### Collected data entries
________________________________________
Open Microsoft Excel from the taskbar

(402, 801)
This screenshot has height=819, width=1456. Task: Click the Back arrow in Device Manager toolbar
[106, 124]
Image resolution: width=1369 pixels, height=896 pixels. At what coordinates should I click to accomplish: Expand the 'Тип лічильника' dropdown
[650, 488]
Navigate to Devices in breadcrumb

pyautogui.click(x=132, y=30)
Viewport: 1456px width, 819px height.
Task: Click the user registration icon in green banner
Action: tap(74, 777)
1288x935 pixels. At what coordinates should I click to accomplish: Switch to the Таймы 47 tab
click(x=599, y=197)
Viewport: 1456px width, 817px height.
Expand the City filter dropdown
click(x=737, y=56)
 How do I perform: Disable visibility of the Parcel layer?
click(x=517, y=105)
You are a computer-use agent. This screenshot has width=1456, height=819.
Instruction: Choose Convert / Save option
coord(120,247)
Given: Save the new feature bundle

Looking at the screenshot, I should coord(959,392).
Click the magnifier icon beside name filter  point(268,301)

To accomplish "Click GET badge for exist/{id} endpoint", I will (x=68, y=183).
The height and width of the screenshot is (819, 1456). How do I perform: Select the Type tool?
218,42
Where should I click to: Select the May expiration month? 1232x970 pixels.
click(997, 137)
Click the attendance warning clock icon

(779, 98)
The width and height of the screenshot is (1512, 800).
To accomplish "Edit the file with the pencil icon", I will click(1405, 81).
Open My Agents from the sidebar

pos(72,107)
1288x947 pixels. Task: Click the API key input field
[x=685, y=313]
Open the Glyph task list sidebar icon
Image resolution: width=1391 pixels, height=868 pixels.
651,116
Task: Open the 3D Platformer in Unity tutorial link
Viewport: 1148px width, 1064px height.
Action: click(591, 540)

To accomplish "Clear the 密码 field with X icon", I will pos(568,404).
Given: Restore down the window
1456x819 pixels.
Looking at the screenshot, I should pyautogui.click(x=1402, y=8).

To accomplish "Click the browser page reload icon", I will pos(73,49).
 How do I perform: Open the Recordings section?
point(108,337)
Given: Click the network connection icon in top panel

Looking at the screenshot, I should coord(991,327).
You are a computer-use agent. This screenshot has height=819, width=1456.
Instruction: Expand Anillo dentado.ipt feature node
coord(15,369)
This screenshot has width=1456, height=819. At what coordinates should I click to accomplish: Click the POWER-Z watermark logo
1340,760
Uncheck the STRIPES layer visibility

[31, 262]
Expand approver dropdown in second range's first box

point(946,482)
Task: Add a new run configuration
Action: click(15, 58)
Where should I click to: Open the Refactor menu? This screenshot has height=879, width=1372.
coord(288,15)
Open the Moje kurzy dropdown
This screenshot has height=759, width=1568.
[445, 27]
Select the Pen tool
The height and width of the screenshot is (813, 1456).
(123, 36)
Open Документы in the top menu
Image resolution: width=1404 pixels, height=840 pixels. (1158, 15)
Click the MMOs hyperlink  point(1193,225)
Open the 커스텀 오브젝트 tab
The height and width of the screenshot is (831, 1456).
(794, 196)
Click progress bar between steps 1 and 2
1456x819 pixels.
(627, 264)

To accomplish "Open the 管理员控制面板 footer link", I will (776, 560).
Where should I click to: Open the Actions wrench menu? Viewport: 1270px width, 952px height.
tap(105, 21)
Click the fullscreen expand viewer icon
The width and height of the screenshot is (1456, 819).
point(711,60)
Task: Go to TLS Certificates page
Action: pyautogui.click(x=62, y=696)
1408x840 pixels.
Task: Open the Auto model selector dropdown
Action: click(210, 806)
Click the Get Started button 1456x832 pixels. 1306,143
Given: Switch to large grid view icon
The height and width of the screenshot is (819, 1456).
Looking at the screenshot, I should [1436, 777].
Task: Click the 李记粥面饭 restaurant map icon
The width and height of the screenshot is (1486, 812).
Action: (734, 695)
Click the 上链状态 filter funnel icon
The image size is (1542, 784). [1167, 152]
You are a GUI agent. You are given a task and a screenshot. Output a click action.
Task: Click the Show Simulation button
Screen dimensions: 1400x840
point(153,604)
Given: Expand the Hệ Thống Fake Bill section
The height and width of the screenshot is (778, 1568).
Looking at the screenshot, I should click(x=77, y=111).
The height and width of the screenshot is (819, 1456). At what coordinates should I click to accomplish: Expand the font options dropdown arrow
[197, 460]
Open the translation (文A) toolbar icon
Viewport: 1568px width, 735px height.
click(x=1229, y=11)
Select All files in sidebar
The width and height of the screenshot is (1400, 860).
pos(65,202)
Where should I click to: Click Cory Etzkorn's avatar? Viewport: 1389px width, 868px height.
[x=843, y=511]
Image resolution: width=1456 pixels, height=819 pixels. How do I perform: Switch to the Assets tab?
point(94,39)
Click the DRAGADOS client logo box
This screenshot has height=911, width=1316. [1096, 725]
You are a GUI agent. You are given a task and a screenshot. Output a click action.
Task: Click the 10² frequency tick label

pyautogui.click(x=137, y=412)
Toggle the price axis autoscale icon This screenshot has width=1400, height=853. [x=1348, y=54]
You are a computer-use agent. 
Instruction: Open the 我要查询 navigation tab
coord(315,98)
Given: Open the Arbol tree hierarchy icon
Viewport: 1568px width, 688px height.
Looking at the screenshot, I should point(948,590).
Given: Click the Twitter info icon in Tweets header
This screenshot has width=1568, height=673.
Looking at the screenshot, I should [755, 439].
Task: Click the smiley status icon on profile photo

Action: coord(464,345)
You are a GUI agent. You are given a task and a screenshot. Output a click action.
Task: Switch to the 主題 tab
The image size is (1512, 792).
________________________________________
### Required work
Transcribe every record. Match each line exactly.

### The completed task
Open Microsoft Excel from the taskbar

(402, 801)
This screenshot has height=819, width=1456. Task: Click the Back arrow in Device Manager toolbar
[106, 124]
Image resolution: width=1369 pixels, height=896 pixels. At what coordinates should I click to accomplish: Expand the 'Тип лічильника' dropdown
[650, 488]
Navigate to Devices in breadcrumb

pyautogui.click(x=132, y=30)
Viewport: 1456px width, 819px height.
Task: Click the user registration icon in green banner
Action: tap(74, 777)
1288x935 pixels. At what coordinates should I click to accomplish: Switch to the Таймы 47 tab
click(x=599, y=197)
Viewport: 1456px width, 817px height.
Expand the City filter dropdown
click(x=737, y=56)
 How do I perform: Disable visibility of the Parcel layer?
click(x=517, y=105)
You are a computer-use agent. This screenshot has width=1456, height=819.
Instruction: Choose Convert / Save option
coord(120,247)
Given: Save the new feature bundle

Looking at the screenshot, I should coord(959,392).
Click the magnifier icon beside name filter  point(268,301)

To accomplish "Click GET badge for exist/{id} endpoint", I will (x=68, y=183).
The height and width of the screenshot is (819, 1456). How do I perform: Select the Type tool?
218,42
Where should I click to: Select the May expiration month? 1232x970 pixels.
click(997, 137)
Click the attendance warning clock icon

(779, 98)
The width and height of the screenshot is (1512, 800).
To accomplish "Edit the file with the pencil icon", I will click(1405, 81).
Open My Agents from the sidebar

pos(72,107)
1288x947 pixels. Task: Click the API key input field
[x=685, y=313]
Open the Glyph task list sidebar icon
Image resolution: width=1391 pixels, height=868 pixels.
651,116
Task: Open the 3D Platformer in Unity tutorial link
Viewport: 1148px width, 1064px height.
Action: click(591, 540)

To accomplish "Clear the 密码 field with X icon", I will pos(568,404).
Given: Restore down the window
1456x819 pixels.
Looking at the screenshot, I should pyautogui.click(x=1402, y=8).

To accomplish "Click the browser page reload icon", I will pos(73,49).
 How do I perform: Open the Recordings section?
point(108,337)
Given: Click the network connection icon in top panel

Looking at the screenshot, I should coord(991,327).
You are a computer-use agent. This screenshot has height=819, width=1456.
Instruction: Expand Anillo dentado.ipt feature node
coord(15,369)
This screenshot has width=1456, height=819. At what coordinates should I click to accomplish: Click the POWER-Z watermark logo
1340,760
Uncheck the STRIPES layer visibility

[31, 262]
Expand approver dropdown in second range's first box

point(946,482)
Task: Add a new run configuration
Action: click(15, 58)
Where should I click to: Open the Refactor menu? This screenshot has height=879, width=1372.
coord(288,15)
Open the Moje kurzy dropdown
This screenshot has height=759, width=1568.
[445, 27]
Select the Pen tool
The height and width of the screenshot is (813, 1456).
(123, 36)
Open Документы in the top menu
Image resolution: width=1404 pixels, height=840 pixels. (1158, 15)
Click the MMOs hyperlink  point(1193,225)
Open the 커스텀 오브젝트 tab
The height and width of the screenshot is (831, 1456).
(794, 196)
Click progress bar between steps 1 and 2
1456x819 pixels.
(627, 264)

To accomplish "Open the 管理员控制面板 footer link", I will (776, 560).
Where should I click to: Open the Actions wrench menu? Viewport: 1270px width, 952px height.
tap(105, 21)
Click the fullscreen expand viewer icon
The width and height of the screenshot is (1456, 819).
point(711,60)
Task: Go to TLS Certificates page
Action: pyautogui.click(x=62, y=696)
1408x840 pixels.
Task: Open the Auto model selector dropdown
Action: click(210, 806)
Click the Get Started button 1456x832 pixels. 1306,143
Given: Switch to large grid view icon
The height and width of the screenshot is (819, 1456).
Looking at the screenshot, I should [1436, 777].
Task: Click the 李记粥面饭 restaurant map icon
The width and height of the screenshot is (1486, 812).
Action: (734, 695)
Click the 上链状态 filter funnel icon
The image size is (1542, 784). [1167, 152]
You are a GUI agent. You are given a task and a screenshot. Output a click action.
Task: Click the Show Simulation button
Screen dimensions: 1400x840
point(153,604)
Given: Expand the Hệ Thống Fake Bill section
The height and width of the screenshot is (778, 1568).
Looking at the screenshot, I should click(x=77, y=111).
The height and width of the screenshot is (819, 1456). At what coordinates should I click to accomplish: Expand the font options dropdown arrow
[197, 460]
Open the translation (文A) toolbar icon
Viewport: 1568px width, 735px height.
click(x=1229, y=11)
Select All files in sidebar
The width and height of the screenshot is (1400, 860).
pos(65,202)
Where should I click to: Click Cory Etzkorn's avatar? Viewport: 1389px width, 868px height.
[x=843, y=511]
Image resolution: width=1456 pixels, height=819 pixels. How do I perform: Switch to the Assets tab?
point(94,39)
Click the DRAGADOS client logo box
This screenshot has height=911, width=1316. [1096, 725]
You are a GUI agent. You are given a task and a screenshot. Output a click action.
Task: Click the 10² frequency tick label

pyautogui.click(x=137, y=412)
Toggle the price axis autoscale icon This screenshot has width=1400, height=853. [x=1348, y=54]
You are a computer-use agent. 
Instruction: Open the 我要查询 navigation tab
coord(315,98)
Given: Open the Arbol tree hierarchy icon
Viewport: 1568px width, 688px height.
Looking at the screenshot, I should point(948,590).
Given: Click the Twitter info icon in Tweets header
This screenshot has width=1568, height=673.
Looking at the screenshot, I should [755, 439].
Task: Click the smiley status icon on profile photo

Action: coord(464,345)
You are a GUI agent. You are given a task and a screenshot. Output a click action.
Task: Switch to the 主題 tab
The image size is (1512, 792).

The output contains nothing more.